SUPPLIED MATERIAL =
***

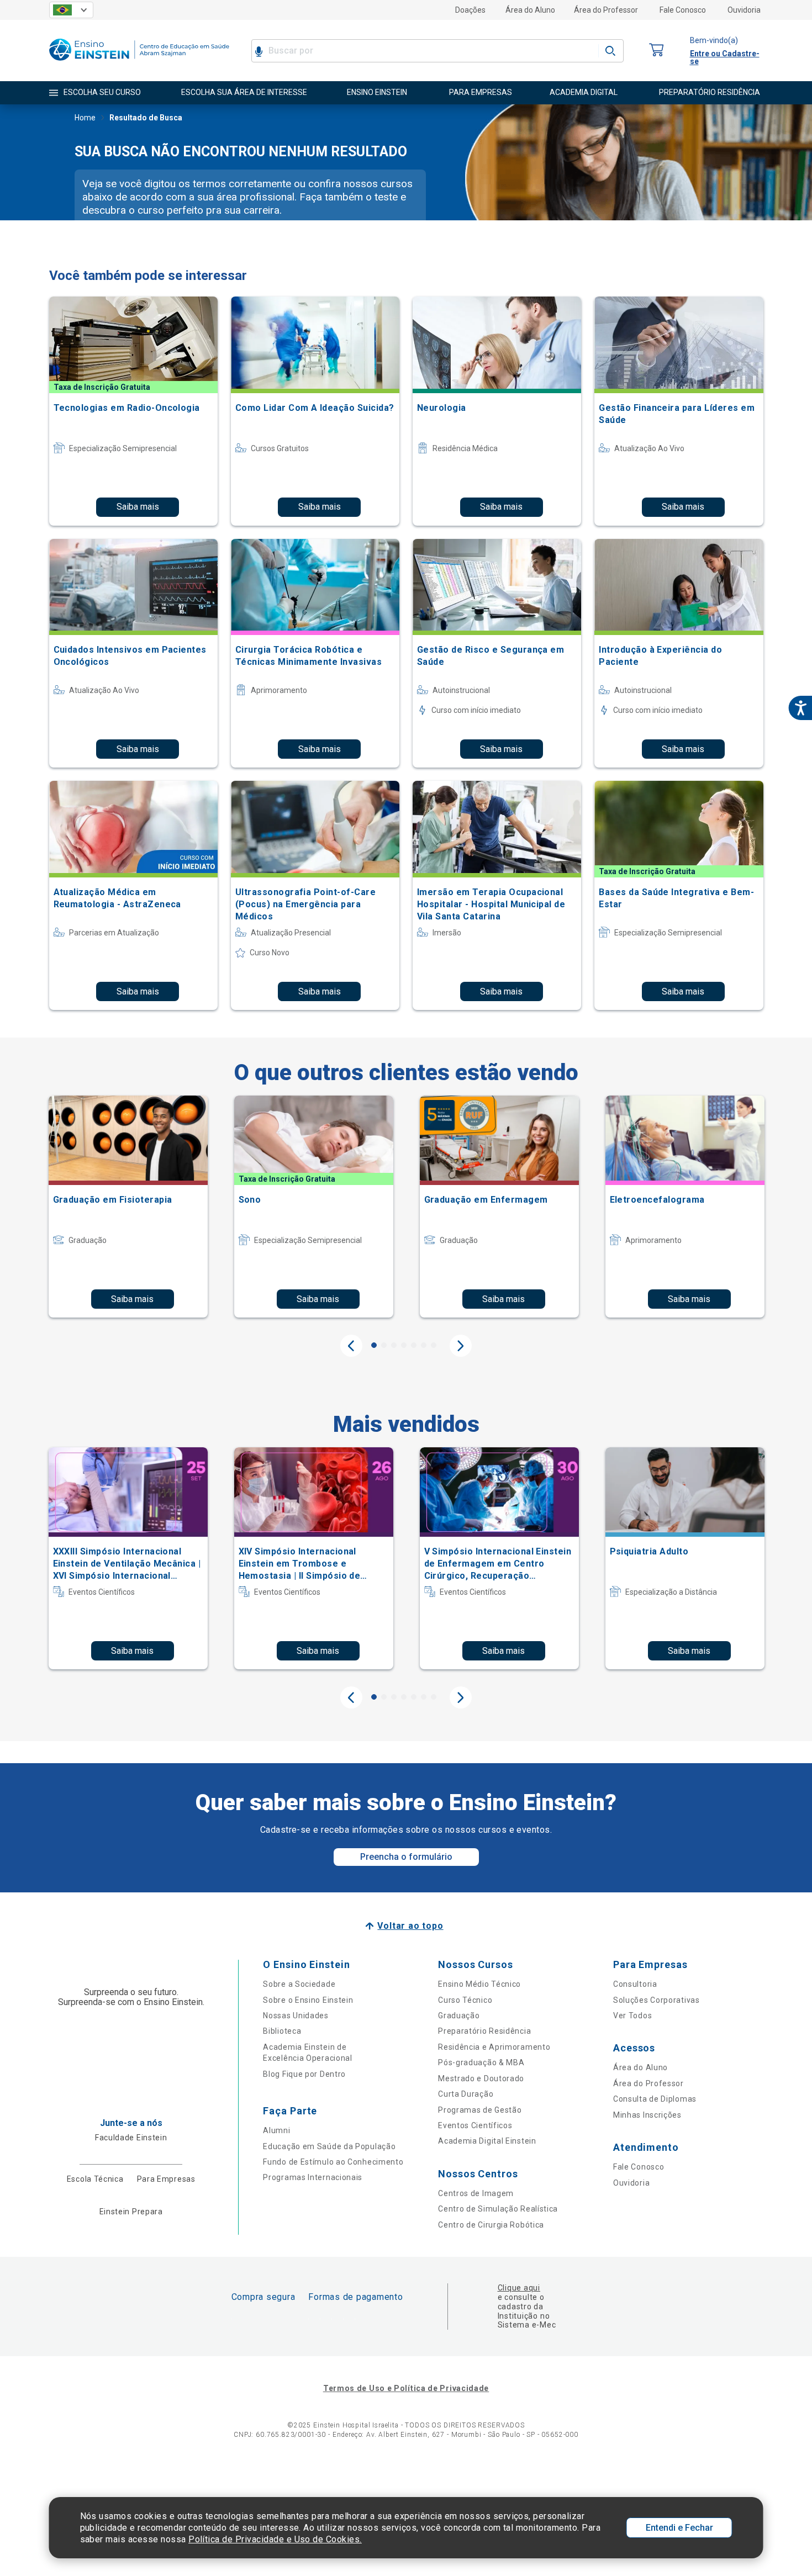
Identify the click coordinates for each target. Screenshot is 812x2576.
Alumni (276, 2130)
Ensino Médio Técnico (479, 1984)
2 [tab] (384, 1345)
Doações (470, 10)
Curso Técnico (465, 2000)
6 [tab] (423, 1345)
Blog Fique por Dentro (304, 2074)
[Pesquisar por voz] (259, 51)
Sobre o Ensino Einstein (308, 2000)
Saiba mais (138, 506)
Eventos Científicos (475, 2125)
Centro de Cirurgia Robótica (491, 2224)
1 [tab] (374, 1345)
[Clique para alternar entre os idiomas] (71, 10)
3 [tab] (394, 1345)
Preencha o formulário (406, 1857)
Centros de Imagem (476, 2193)
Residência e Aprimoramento (494, 2047)
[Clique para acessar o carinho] (657, 50)
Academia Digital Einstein (487, 2140)
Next (461, 1346)
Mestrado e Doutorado (481, 2078)
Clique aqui (519, 2287)
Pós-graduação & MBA (481, 2062)
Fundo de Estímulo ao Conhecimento (333, 2161)
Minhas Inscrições (647, 2114)
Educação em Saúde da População (329, 2146)
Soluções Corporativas (656, 2000)
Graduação (458, 2015)
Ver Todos (632, 2015)
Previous (351, 1346)
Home (85, 117)
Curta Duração (465, 2094)
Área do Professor (606, 10)
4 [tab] (404, 1345)
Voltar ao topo (410, 1926)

***

WHAT IS REQUIRED = Wherever the string "Ensino" is found in the entries, copy the line it sits in.

ANSWER FOR THE TASK =
Ensino Médio Técnico (479, 1984)
Sobre o Ensino Einstein (308, 2000)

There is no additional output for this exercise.